◆ **What you will do**: Print each record that follows exactly, leaving the pictures behind.

* * * * *

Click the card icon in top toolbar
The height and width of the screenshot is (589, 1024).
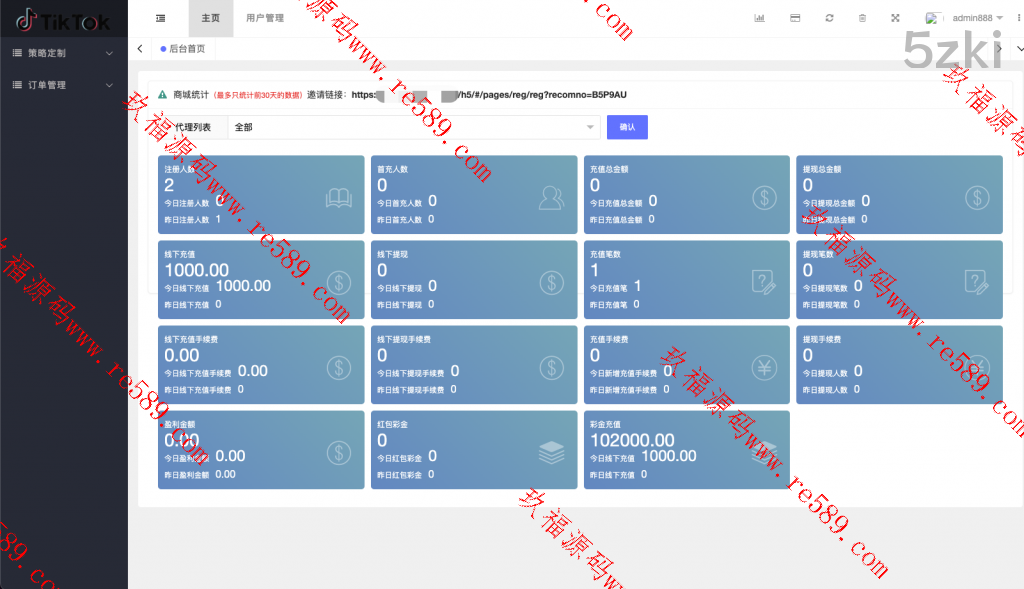pyautogui.click(x=794, y=18)
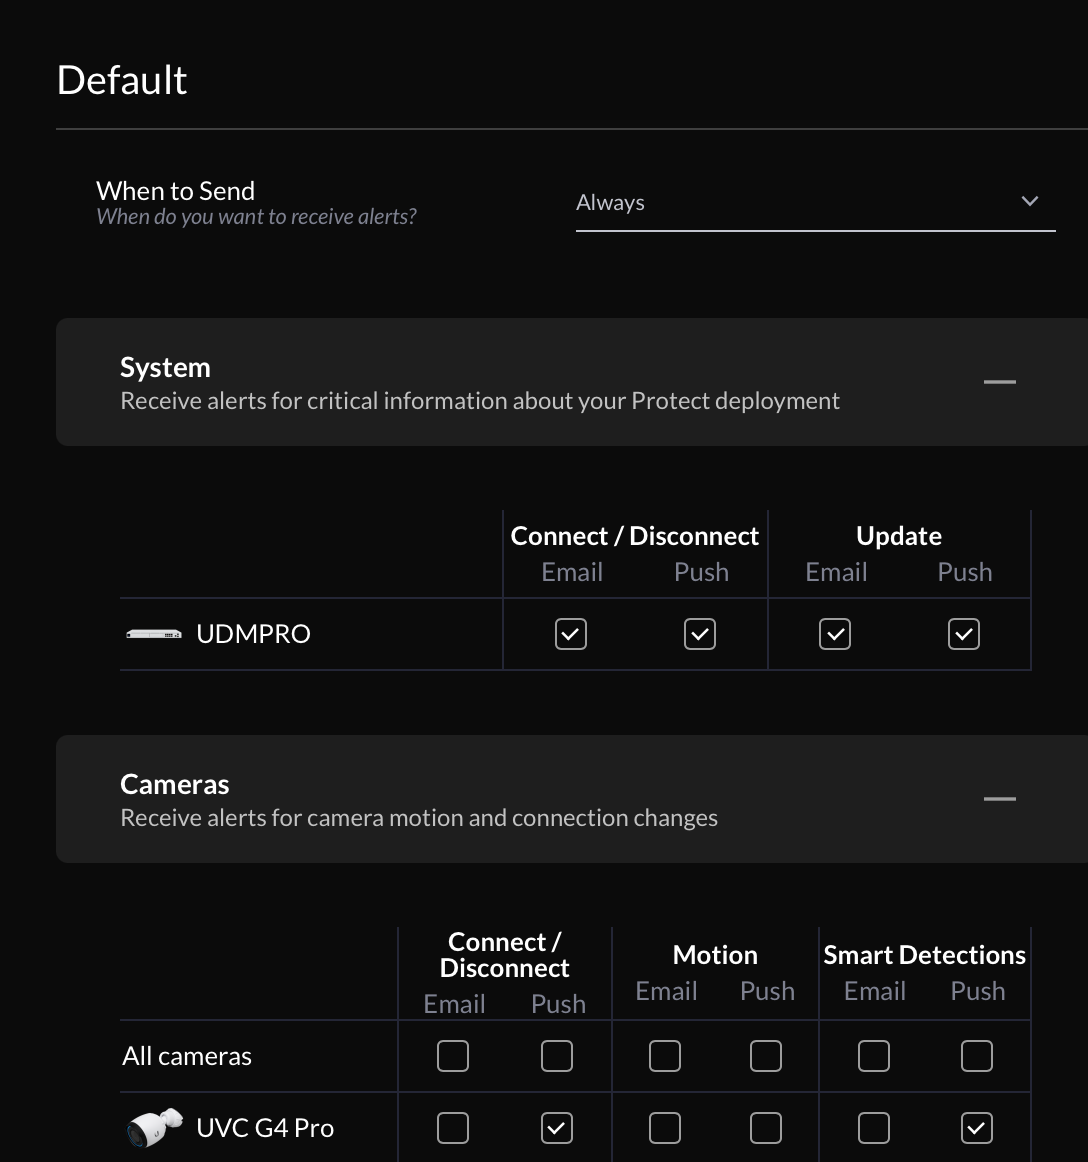1088x1162 pixels.
Task: Click the dropdown chevron next to Always
Action: tap(1029, 201)
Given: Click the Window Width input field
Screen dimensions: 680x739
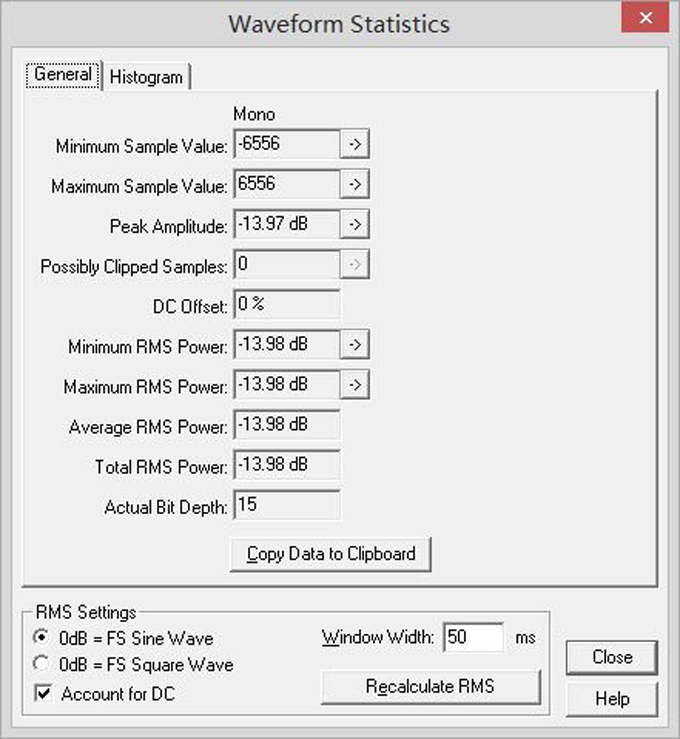Looking at the screenshot, I should 474,637.
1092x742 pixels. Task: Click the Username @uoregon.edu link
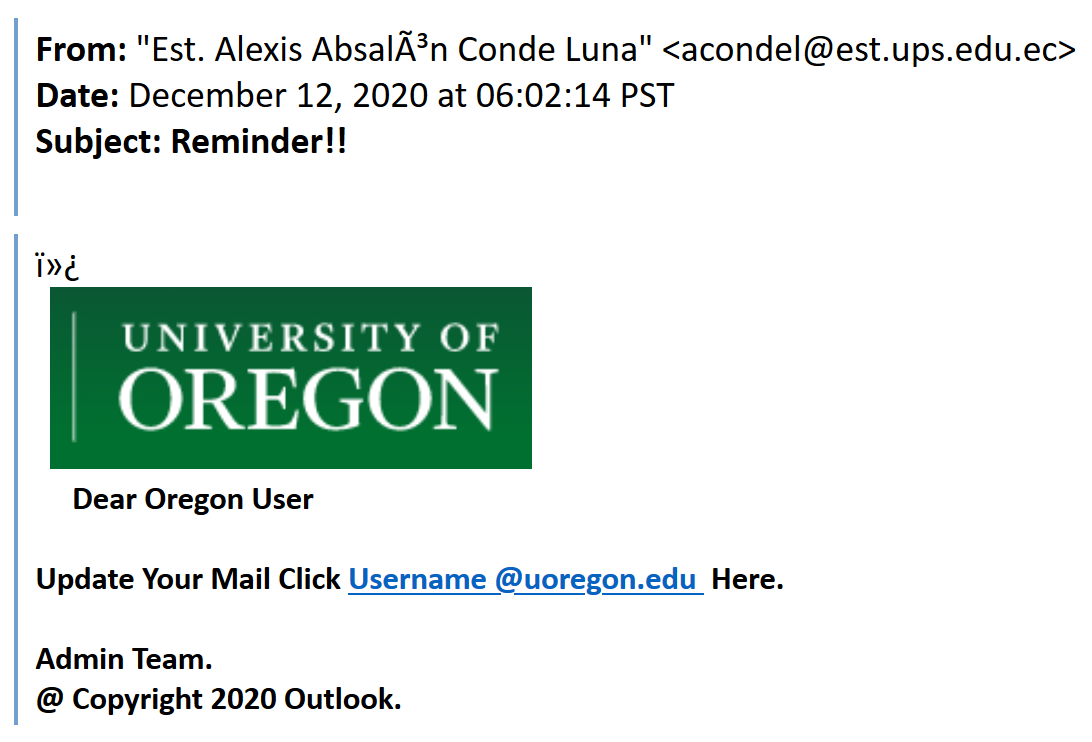[x=525, y=580]
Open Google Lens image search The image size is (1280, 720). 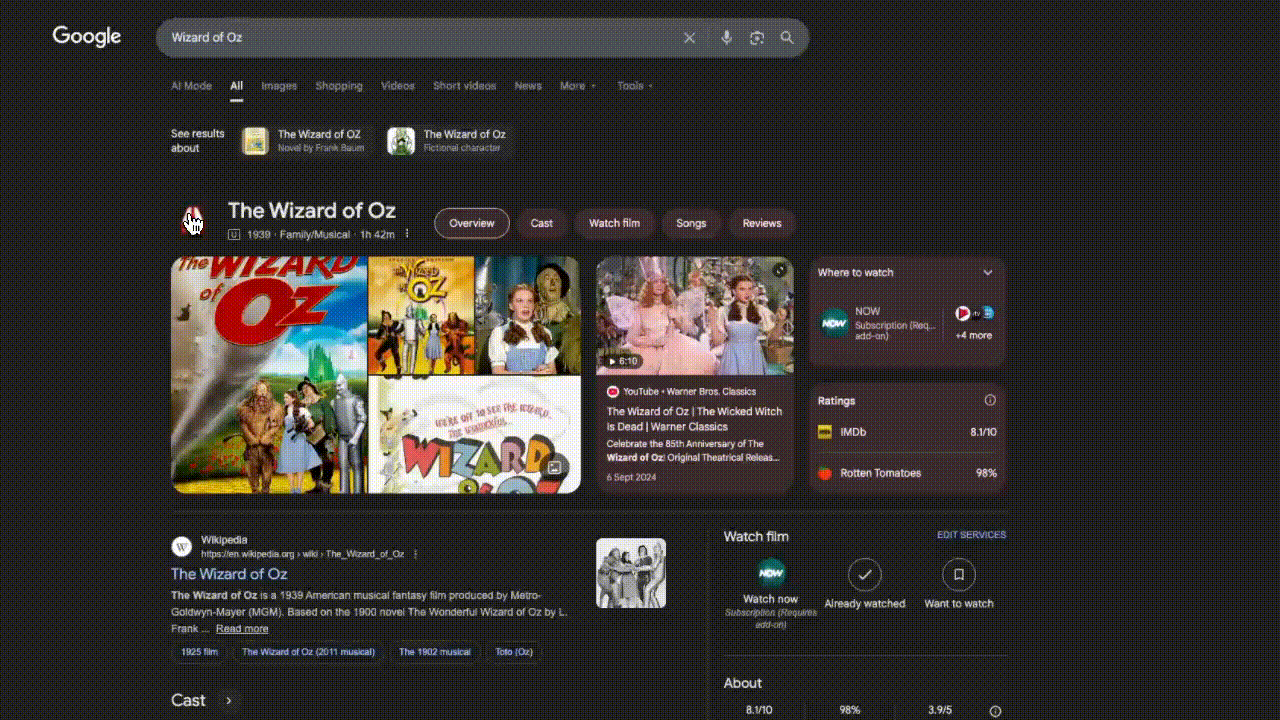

* * * * *

◆ **Exercise response**:
Click the card icon in top toolbar
The height and width of the screenshot is (589, 1024).
pyautogui.click(x=794, y=18)
1088x1162 pixels.
Task: Click the dropdown chevron next to Always
Action: tap(1029, 201)
Given: Click the Window Width input field
Screen dimensions: 680x739
Looking at the screenshot, I should 474,637.
1092x742 pixels. Task: Click the Username @uoregon.edu link
[x=525, y=580]
Open Google Lens image search The image size is (1280, 720). 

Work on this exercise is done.